Professor Brodfuehre, I'm sorry, but I get a little confused. What are we supposed to talk here? favorite food or new food? I got the email that asked us to talk about our favorite food, but we have already talked about that in the class.. Sorry for that...But I really have no idea what to do...

Anne Dalke's picture

Changing Habits

I've just moved this summer into Center City Philadelphia, so all my shopping habits are under adjustment. Instead of following my time-honored suburban method, of making up a week's worth of menus, then going to the grocery store and buying what I need to fix those meals, I now get off the train right @ the Reading Terminal Market, and can pick up fresh food daily. So, like Peter, I'm shifting my cooking to begin w/ the ingredients, and then find a recipe for them, rather than my old habit of working in the other direction. The market  is filled w/ all sorts of local food (including raw milk! I thought that was illegal!) that I've never tried, and I plan to try 'em all.

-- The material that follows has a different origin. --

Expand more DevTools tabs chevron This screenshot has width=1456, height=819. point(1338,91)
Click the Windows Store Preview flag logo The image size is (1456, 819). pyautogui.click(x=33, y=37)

I am also surrounded by wonderful (new-to-me) restaurants--this weekend, I discovered a wonderful gorgonzola, pear and sunflower seed flat bread @ Audrey Claire's, a BYOB in the Rittenhouse Square area...


Jessica's picture


Wow, picking up fresh food on the way home sounds amazing! And I ought to go out to Philly with some friends from my dorm to try that gorgonzola, pear and sunflower seed flat bread sometime.

Maiya Zwerling's picture

Truly Me

 Hi guys, My name is Maiya Zwerling and I am from Portland Oregon. I am very much looking forward to this forum discussion as I have done a lot of these in the past with my other classes. So, to get to the real business. As I discussed earlier today in class, if I had to choose a favorite food (although I don't like to, don't want to play favorites), I would say steak is my favorite food. There is two reasons that make this choice so uniquely me besides the fact that I crave a juicy steak regularly. To begin, I am from a family of hard workers with a distaste of cooking. As a family, we ordered in or went out for most meals. Therefore, the meal I would always choose when I was out on the town was a New York steak (or maybe a filet if at a nice dinner). That's how my family relates together and that is the kind of food that makes me feel at home. In addition, for some reason I always get asked the question, "are you a veggie?!". After seeing that this is a regular question, I am almost proud of the fact that I don't give in to other's expectations of me. I like what I like regardless of how I dress or how I act. And I am proud of it!


So here's to a sirloin steak. Hopefully I'll be meeting up with you soon!

Lydia Jessup's picture



Hi! My name is Lydia Jessup and I'm from Seattle, Washington.  I have never been a picky eater and have never come across a food that I dislike, although I have a low tolerance for spicy foods.  When choosing my favorite food, I tried to think of a food that I am always in the mood for and don't get sick of.  The food that fits these qualification is pasta.  My family eats a lot of pasta at home and I always look forward to it when I get home from sports practice.  I love all types of pasta and I enjoy trying new types of pasta.  I love how many different ways it can be prepared and how easy it is to make.  It can be part of a fancy meal or it can be casual.  It can be served hot or cold and it goes well with so many other things.  I often heat up pasta with some butter and cheese as a late night snack! I don't have a story to explain why I like pasta so much - I simply think it's delicious!